Interview Programmers Like Your Pants Were On Fire

Jun 4, 2013

Reading about the layoffs at Zynga, people pointed out how great the laid off workers would be to hire, because they had a very rigorous hiring process.

I had to laugh. What a waste of time and energy to spend long hours interviewing people trying to find "rock stars" and then getting rid of them not long afterwards. The longer you take to interview your programming team members the less useful it becomes.

Yet I know a lot of companies seem to revel in full day or even multi-day interview processes, trying to eliminate even the tiniest chance that the person won't be Nobel material. A programmer I know was interviewed at Microsoft so many times, all of them long distance travel, he virtually lived there. I was interviewed with travel for a contract position of all things: 8 serial interviews with different people.

It's ludicrous to imagine that so much energy, especially on the part of the interviewers themselves, could possibly be worth it. As I've written many times before if you can't discover everything you need to know about a candidate in the first hour, then you aren't do it right.

Why do I think that's sufficient? Contract-to-hire. You cannot discern how someone will fit in, contribute and be a valuable addition to your team under some artificial circumstance. The only way you can really know is to have them work with you and next to you, sitting at their desk and using whatever computer, tools and language you use. Not in some test but doing real work like everyone else on the team does for long enough that their skill and ability becomes discernible.

I hate when people bring out the old saw (yes, it's a pun) that "you wouldn't hire a carpenter without seeing if they can hammer a nail?" Programmers are not carpenters. We work in teams on projects, interacting with designers and QA, under some kind of management or development process, and dealing with tight schedules and maybe even tough decision making. Thinking you can figure out how someone will do this by making them reverse a linked list or distribute gold to pirates is nuts. I don't do that all day; in fact I never do that (if I had gold I'd keep it all and go home).

The big down side to doing long interview processes is that the poor programmers who have to do the interviews wind up wasting valuable time sitting in rooms talking all day instead of doing programmer things. I've been in places where I had to interview so many people I felt like making the next interview my own at some other employer. Most programmers rank interviewing slightly above 8 hour meetings.

When I had the 8 serial interviews, one guy went home and another simply refused to do his slot leaving me talking with some HR guy for an hour. None of the programmers read my resume and none of them knew much about the need (Java Swing) so mostly we chatted about random stuff. They had done several of these that week and were simply tired of the whole process. I didn't get the contract which was just as well as two months later the whole division was shut down having lost a billion dollars or something. I think one guy could have asked a couple of questions on what I knew about Swing and that would have nailed it (not much). They could have done it on the phone.

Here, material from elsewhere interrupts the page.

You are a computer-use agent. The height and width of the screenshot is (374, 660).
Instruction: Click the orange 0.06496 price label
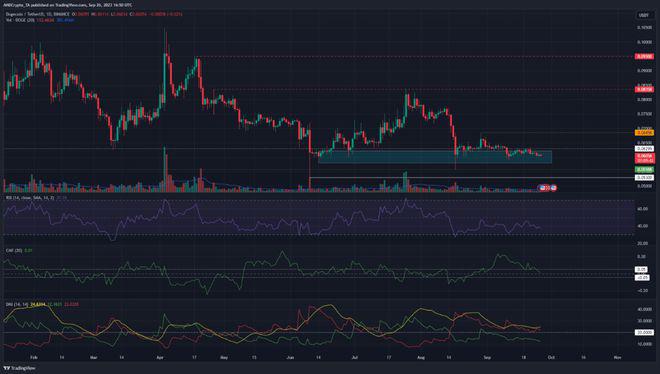[644, 133]
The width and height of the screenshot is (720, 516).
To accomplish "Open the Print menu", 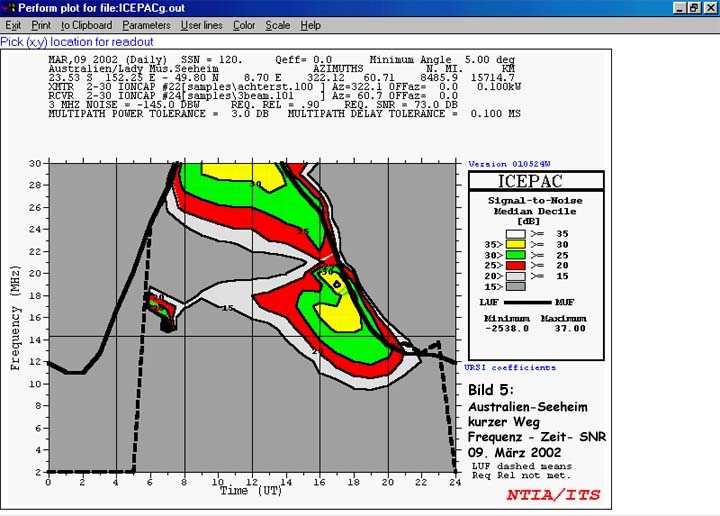I will tap(41, 24).
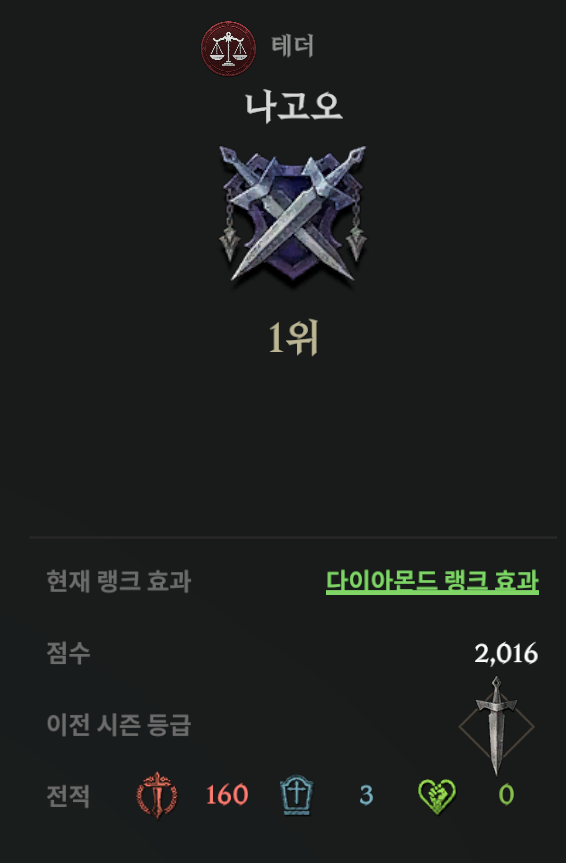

Obviously you need some reasonable phone screen system to weed out the completely pointless, but in-person should be as minimal as possible. A mid or senior level programmer should be able to talk like one, being able to expound in detail about anything on their resume. As along as they can talk the talk, the whole point of contract-to-hire is you can see what they can do, and if they can't you can generally drop them on the fly. At my present job we had six months contract-to-hire for programmers, and after 4 months I was hired full time, as everyone knew I could not only do the work but do things they didn't know I could do. It's not rocket science. I had one interview of about an hour and spent most of it explain how ARC worked in Objective-C.

I've said this before as well, if you measured the quality of the ultimate work between a long interview process versus a short one followed by contract-to-hire, the latter would be a far better measure of any candidate. Plus, your existing team would be much happier as well!

Sometimes I wonder why Zynga spent a lot of effort hiring people who would then write yet another clone of Farmville. Maybe it's tougher than it sounds, but having worked on a physically modeled MMO FPS type game I have a hard time imagining it. I almost interviewed there once but it didn't appeal to me as they were still doing mostly Facebook games at the time.

If I ever have to be in such a ridiculously long interview process I'd probably decline or just point out my many blog posts on the subject. Sadly only one time did anyone actually take the time to read this blog, and they offered me the job basically on the phone; the one in-person interview consisted the two other architects taking turns trying to scare me with horror stories about the job. These days you can tell a lot of about people by what they do online like blogs or open source projects. It's worth it to check this kind of stuff out up front.

It's even good to read a resume before you meet the person, another thing that happens rarely because the interviewer is sick and tired of interviewing. Why waste everyone's time with days of torture. Rarely if ever is any programming job going to involve rocket science or death rays where you need an Einstein Von Braun. Most of the time you need a good team member who can contribute.

So go ahead and keep it short and let them prove themselves in real work. Like going to that 8 hour long meeting!